Becoming 'Mr. Tribune'

Mendelsohn, 55, grew up in a rowhouse in Feltonville, the son of a warehouse worker and a retail worker. His was one of just several Jewish families in a neighborhood populated mostly by white Roman Catholics. Feeling a little like an outsider at Clara Barton Elementary School, he gravitated toward a couple of African-American boys after black kids started to be bused to the school.

When Mendelsohn graduated from Olney High School in 1975, his father got him a job as a warehouse stock boy, saying, "I'm not going to have you be a bum." Mendelsohn never enjoyed the work but stayed for 12 years for the paycheck. He did some telemarketing work for Life Call Medical Alert and later for Sears. Nothing stuck, though. Then, in 1994, he took a job as an in-store photographer at a Kmart in the Northeast.

Previously, as a hobby, he'd hang around outside the "Mike Douglas Show" collecting autographs and photos of celebrities as they exited the KYW-TV studios at 5th and Market Streets. He had traveled to New York, collecting buddy shots with Natalie Wood, Muhammad Ali, John Travolta and other big-time stars.

But that Kmart gig was his first paid photography job. He moved up to photographing society events after a chance encounter at a 1995 National Association of Black Journalists gathering in Philly.

Johnny Cochran, the renowned defense attorney from O.J. Simpson's murder trial, was the keynote speaker. Since Mendelsohn didn't have a ticket, he sneaked in. "I wanted to take a picture of Johnny Cochran, and I found out that there was dinner was included. I said, 'Oh, why not,' " Mendelsohn recalled on a YouTube video about his career.

"I walked in with a gang of people, sat at a table, started talking and met a writer who was doing a story on him, " he said. The reporter, who wrote for the Sun, told Mendelsohn, "I love your pictures," and suggested that Mendelsohn shoot for the paper. That led to other photography gigs, mostly, but not exclusively, at black-oriented newspapers. Between his various clients, "I probably average four days [each week] depending on the time of the year."

Tomorrow's history today

Journalists write the first draft of history, as the saying goes, and as he flits around to political gatherings and news conferences, Mendelsohn is acutely attuned to his role as documentarian to Philadelphia's black community. "It's today's modern history," he said.

Mendelsohn, by the way, is a member of the Philadelphia Association of Black Journalists.
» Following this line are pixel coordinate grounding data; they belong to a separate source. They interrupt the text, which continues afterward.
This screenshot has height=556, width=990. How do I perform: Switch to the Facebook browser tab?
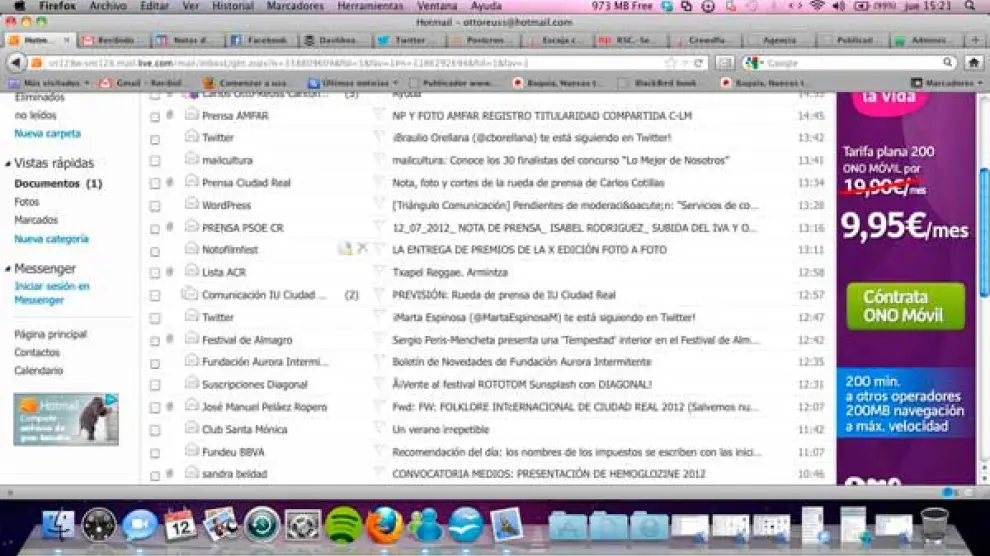tap(259, 41)
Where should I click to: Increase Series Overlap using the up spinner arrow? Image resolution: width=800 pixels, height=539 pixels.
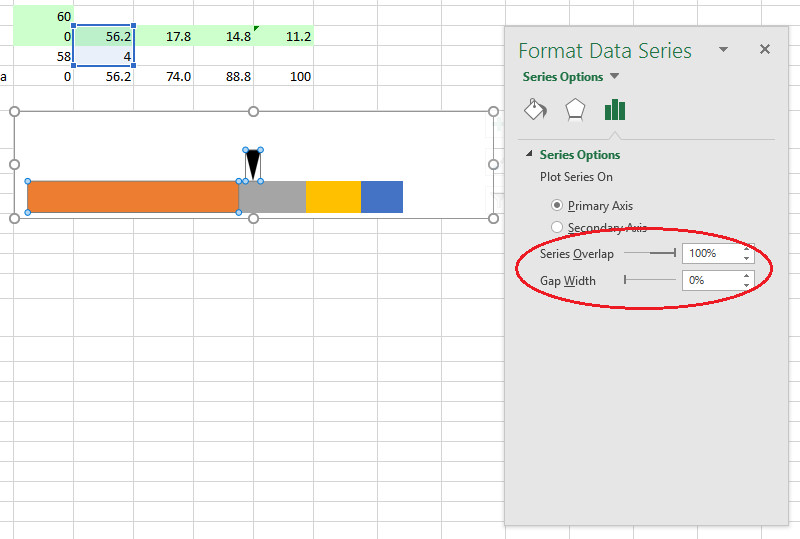[747, 249]

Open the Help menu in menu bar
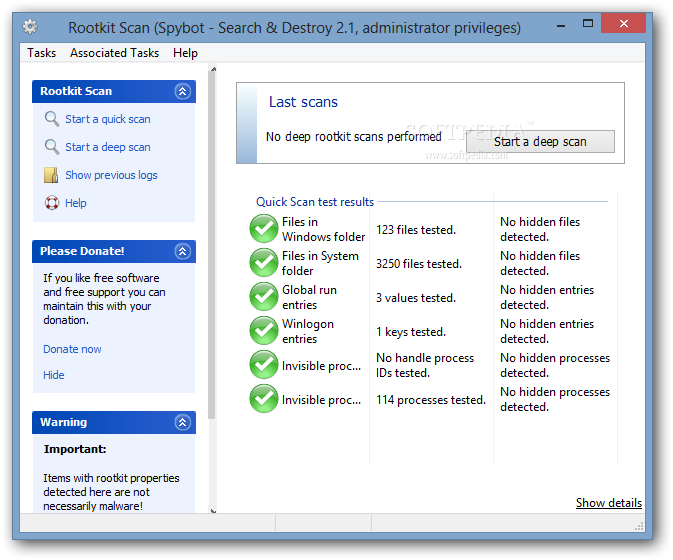point(185,53)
When he's out and about, his is often the lone white face in the room. But he's OK with that. "When I go somewhere totally white, I feel uncomfortable," Mendelsohn told me. "I feel more accepted by the black community."
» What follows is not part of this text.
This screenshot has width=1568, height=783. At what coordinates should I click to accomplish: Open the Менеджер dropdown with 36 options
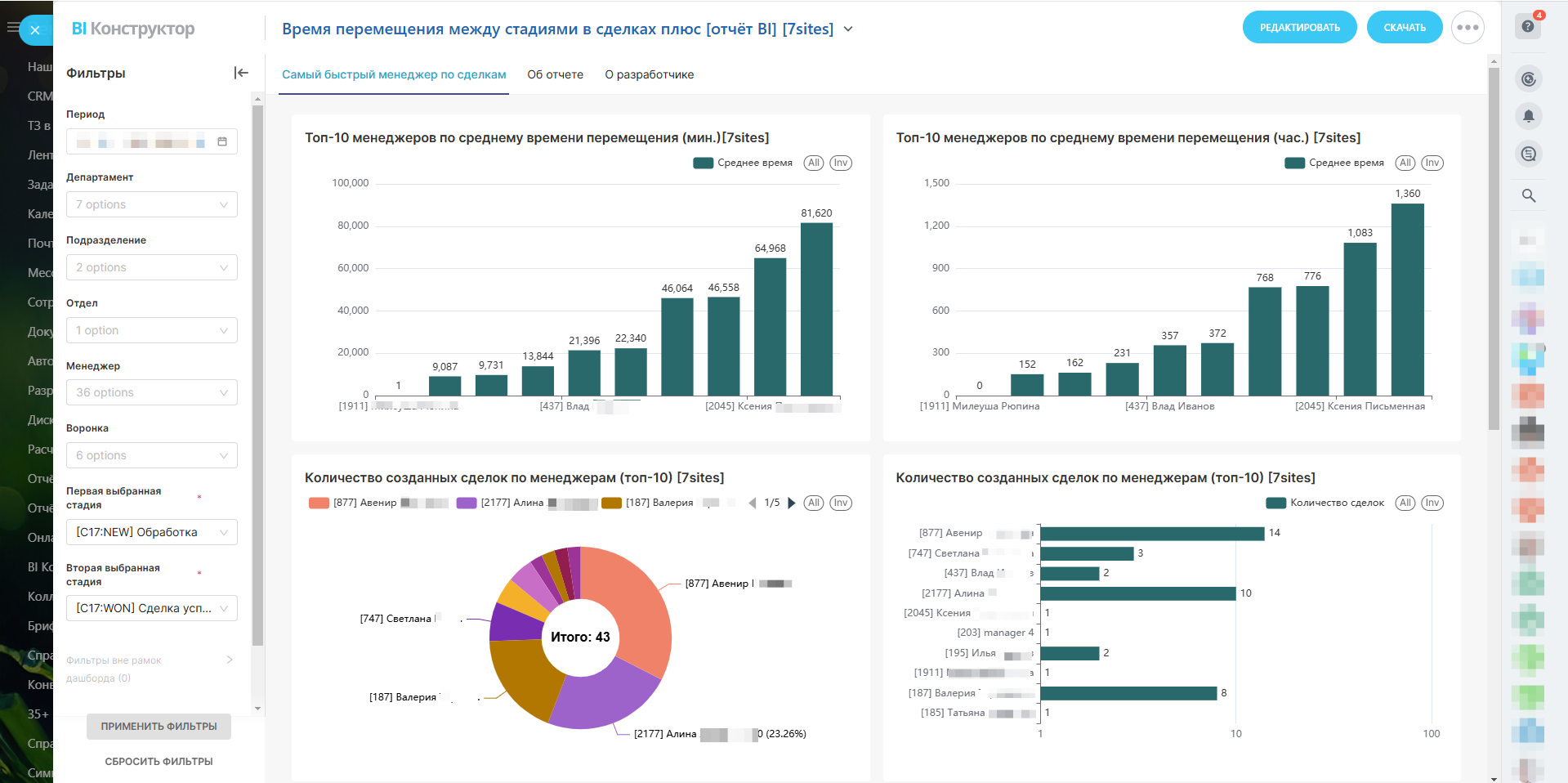pyautogui.click(x=152, y=392)
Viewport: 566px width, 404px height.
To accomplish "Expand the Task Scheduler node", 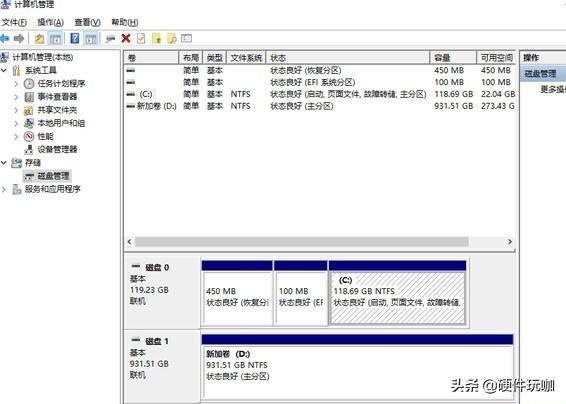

Over the years, he's sometimes flirted at parties with African-American women. "My parents when they were alive, they wouldn't have accepted that," Mendelsohn said. "It would have been bad enough [if] I would have married outside my religion."

Mendelsohn has never married. He rolls solo in his personal life, just as he does as an independent photographer. "I don't socialize with a lot of people outside of the business," he said.

He lived with his parents until 2002. Not one to be choosy about apartments, he placed a deposit with the first landlord who returned his call - for a rooming house in Germantown - and has been there since.

Like New York Times fashion photographer Bill Cunningham, who tools around Manhattan by bicycle and famously lives in a tiny apartment with no kitchen, Mendelsohn's needs are few.

His living room is whatever ballroom in Philadelphia he happens to be in at the time. On the floor, as often as not, is a red carpet.